OpenScraper
OpenScraper copied to clipboard
Scraper halts upon meeting a link with unicode characters
Hi,
I've been sucessfully setting up an openscraper instance. Unfortunately, the spider always stops scraping after 15 results.
After a bit of investigation, here is what seems to be the problems that put the spider to an halt:
::: ERROR scrapy.core.scraper 181122 13:46:58 ::: scraper:158 -in- handle_spider_error() ::: Spider error processing <GET https://www.ademe.fr/actualites/appels-a-projets> (referer: None)
Traceback (most recent call last):
File "/home/openscraper/.virtualenvs/openscraper/local/lib/python2.7/site-packages/scrapy/utils/defer.py", line 102, in iter_errback
yield next(it)
File "/home/openscraper/.virtualenvs/openscraper/local/lib/python2.7/site-packages/scrapy/spidermiddlewares/offsite.py", line 30, in process_spider_output
for x in result:
File "/home/openscraper/.virtualenvs/openscraper/local/lib/python2.7/site-packages/scrapy/spidermiddlewares/referer.py", line 339, in <genexpr>
return (_set_referer(r) for r in result or ())

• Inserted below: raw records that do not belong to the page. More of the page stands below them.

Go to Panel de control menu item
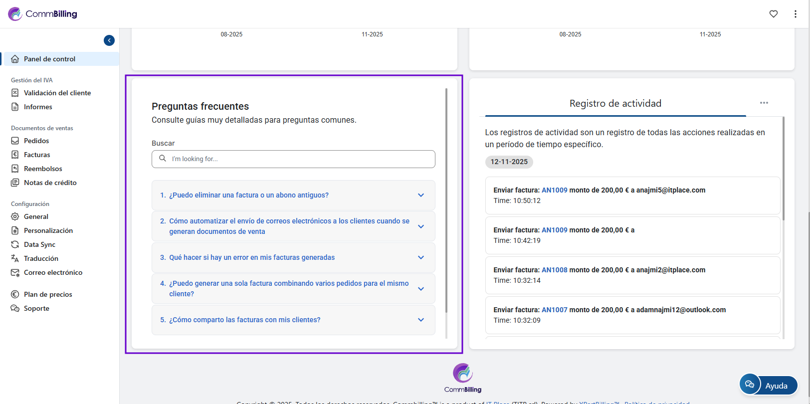(49, 59)
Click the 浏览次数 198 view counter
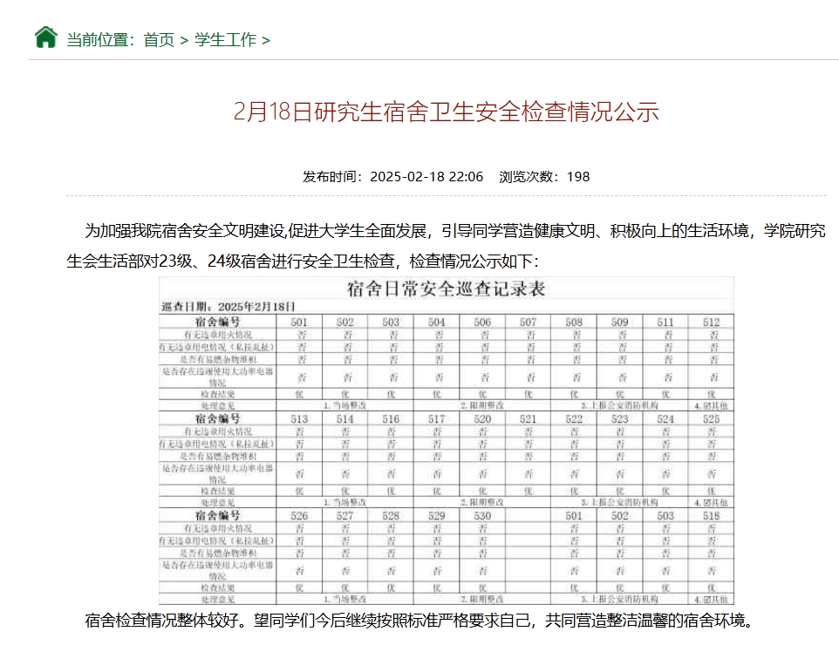Viewport: 839px width, 645px height. pos(544,176)
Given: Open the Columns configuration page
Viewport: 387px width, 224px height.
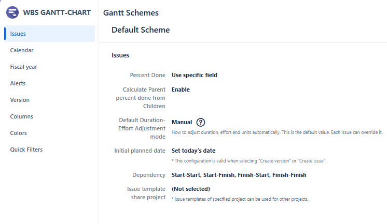Looking at the screenshot, I should tap(21, 116).
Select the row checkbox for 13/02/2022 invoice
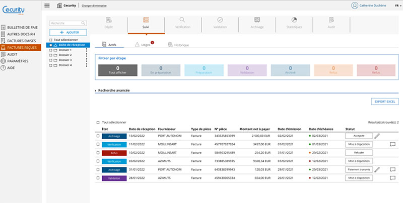Screen dimensions: 403x203 (98, 136)
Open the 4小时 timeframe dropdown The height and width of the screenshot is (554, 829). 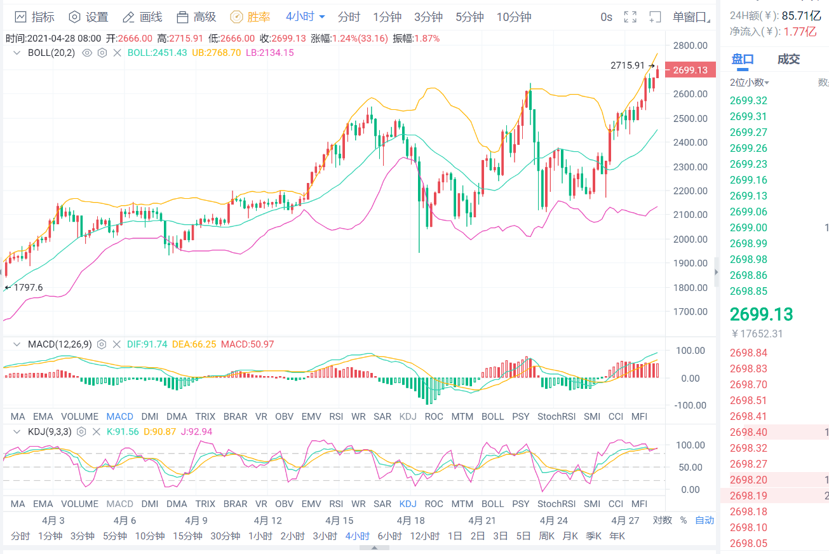(300, 17)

File "/home/openscraper/.virtualenvs/openscraper/local/lib/python2.7/site-packages/scrapy/spidermiddlewares/urllength.py", line 37, in <genexpr>
return (r for r in result or () if _filter(r))

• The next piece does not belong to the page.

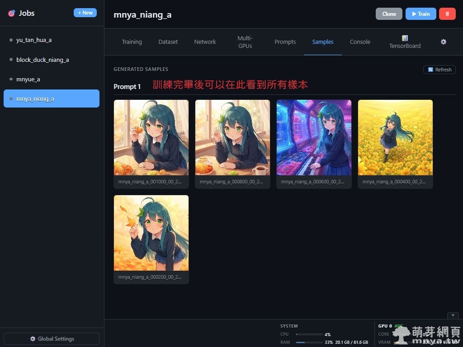Open sample thumbnail mnya_niang_a_000200
Image resolution: width=463 pixels, height=347 pixels.
click(151, 233)
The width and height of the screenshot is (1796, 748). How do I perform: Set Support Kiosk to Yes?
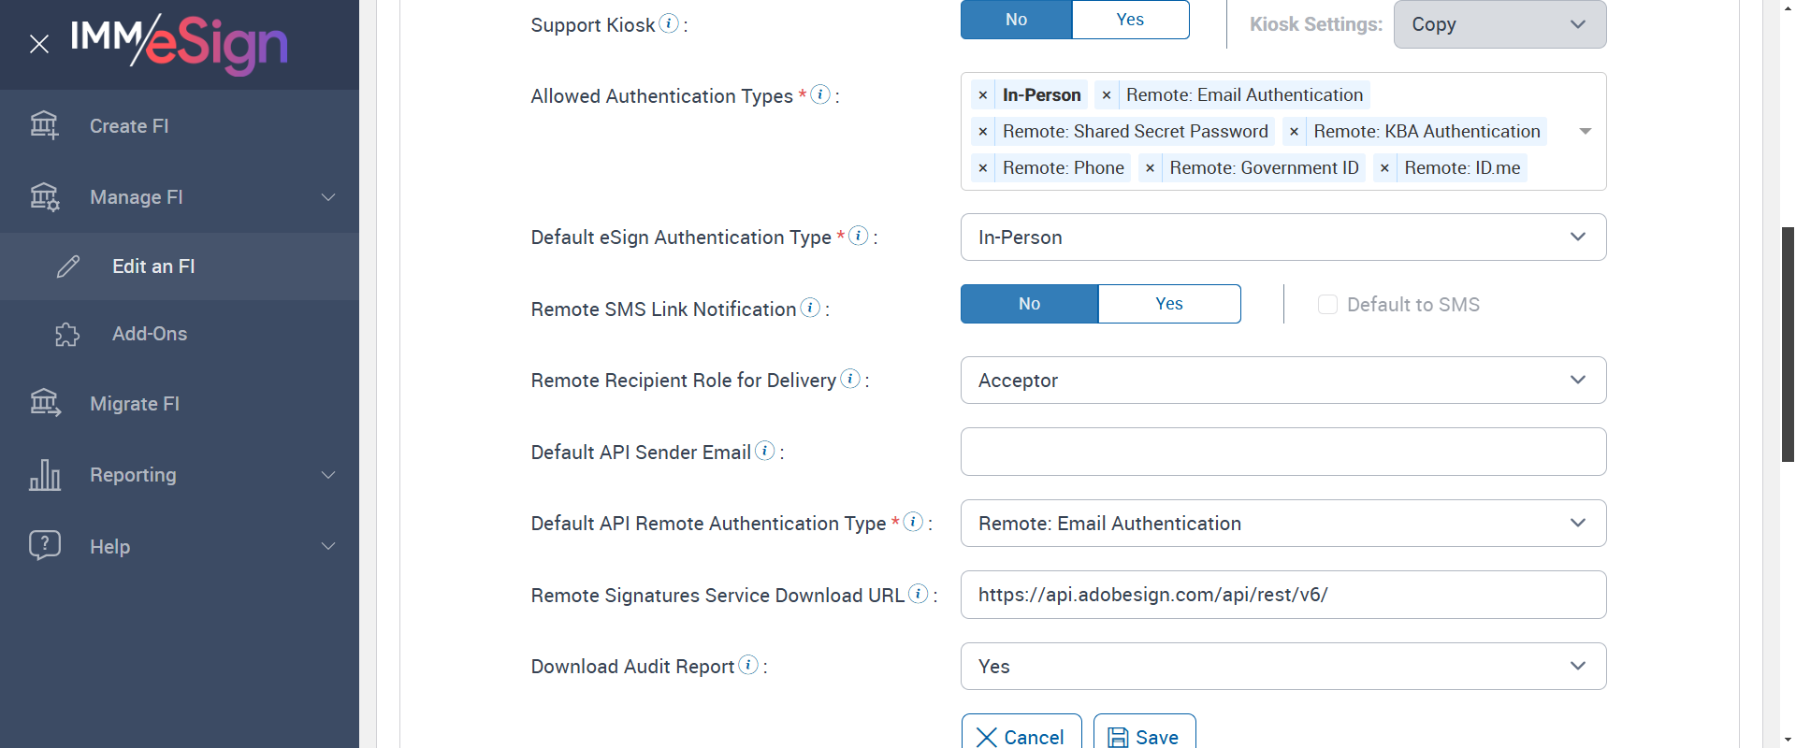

File "/home/openscraper/.virtualenvs/openscraper/local/lib/python2.7/site-packages/scrapy/spidermiddlewares/depth.py", line 58, in <genexpr>
return (r for r in result or () if _filter(r))
File "/home/openscraper/OpenScraper/openscraper/scraper/masterspider.py", line 609, in parse
log_scrap.info(" --> follow_link CLEAN ({}) : {} ".format(type(follow_link),follow_link) )

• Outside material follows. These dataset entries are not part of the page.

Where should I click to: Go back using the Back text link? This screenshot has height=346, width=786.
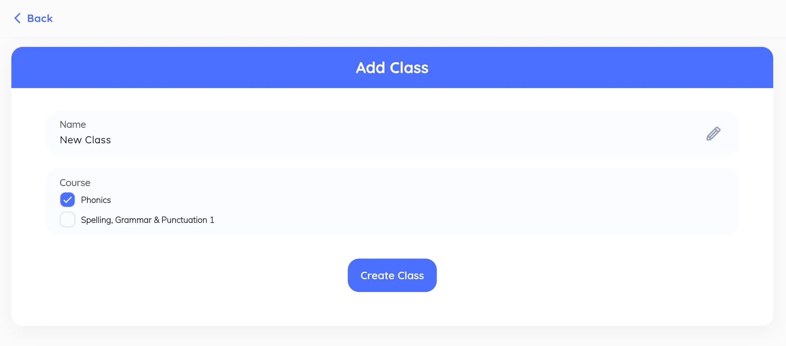pos(40,18)
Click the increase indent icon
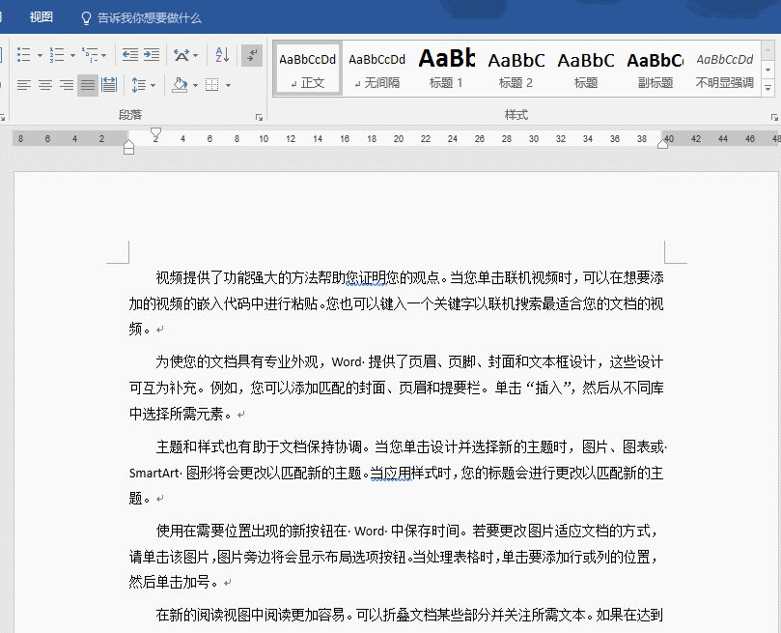 tap(152, 55)
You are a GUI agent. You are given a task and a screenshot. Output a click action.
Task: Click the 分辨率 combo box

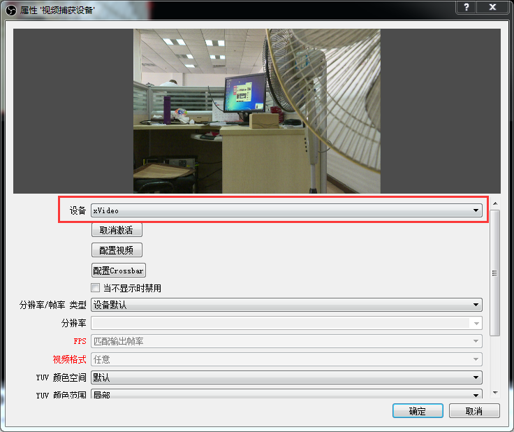pos(286,324)
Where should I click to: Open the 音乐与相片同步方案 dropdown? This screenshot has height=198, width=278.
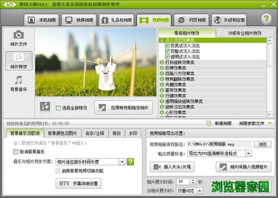pyautogui.click(x=122, y=162)
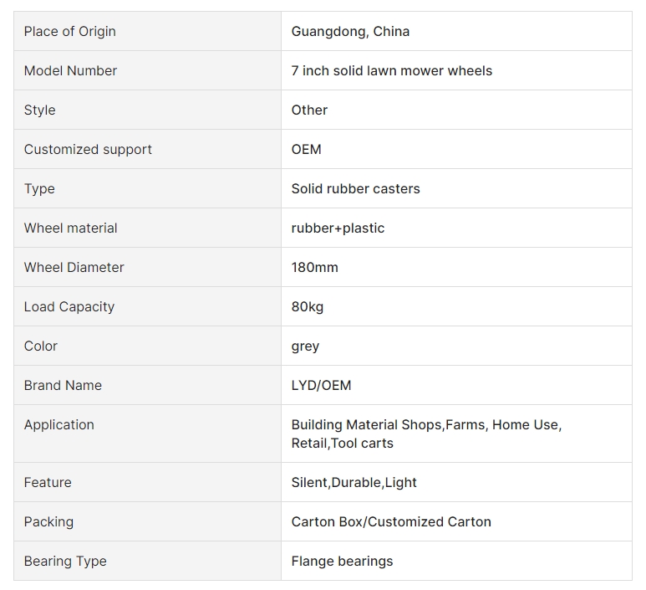Select the rubber+plastic value
The image size is (646, 590).
click(338, 228)
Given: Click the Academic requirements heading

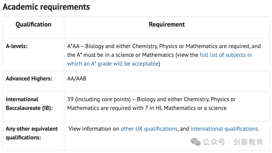Looking at the screenshot, I should pos(46,7).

UnicodeEncodeError: 'ascii' codec can't encode character u'\xe9' in position 45: ordinal not in range(128)
Problem was generated by line 600 and line 609.
After analysing the trace, the problem arise when the spider tries to follow this link:
https://appelsaprojets.ademe.fr/aap/H2mobilité2018-82#resultats
So it seems openscraper has a problem handling non purely ascii links.
I don't think it's the scraper per say, I would say it's the log causing the spider to stop due to this error : the .format
function could go bersek with accents when it's used in the log (here in the log_scrap
)...
I remember I had the same issue before... so for a start I would replace :
log_scrap.info(" --> follow_link CLEAN ({}) : {} ".format(type(follow_link),follow_link) )
by
log_scrap.info(" --> follow_link CLEAN (%s) : %s ", %(type(follow_link),follow_link) )
let us know if it's working at those lines, so you could fix it up by a PR
Well, the problem is that you are passing unicode type variables into a binary string without an explicit encoding. Since Python 2 tries to silently convert between the two types on the fly, it will be ok most of the time, but as soon as the string will not be pure ascii, an error wil be raised.
There are several ways to fix this.
- You could encode data every time you want to log it:
log_scrap.info(" --> follow_link CLEAN ({}) : {} ".format(type(follow_link), follow_link.encode('utf-8')))
- You could import unicode_litterals in every file to make sure all strings are unicode and not binary.
from __future__ import unicode_litterals
log_scrap.info(" --> follow_link CLEAN ({}) : {} ".format(type(follow_link), follow_link)))
- You could prefix every string variable with « u » to make sure it is unicode and not binary.
log_scrap.info(u" --> follow_link CLEAN ({}) : {} ".format(type(follow_link), follow_link)))
I will publish a PR with the third solution that allowed me to scrap the entire ademe site without errors, but you might want to check the codebase for places where unicode and binary are mixed. Porting the project to python 3 could also help, since Python 3 does not silently cast unicode and binary.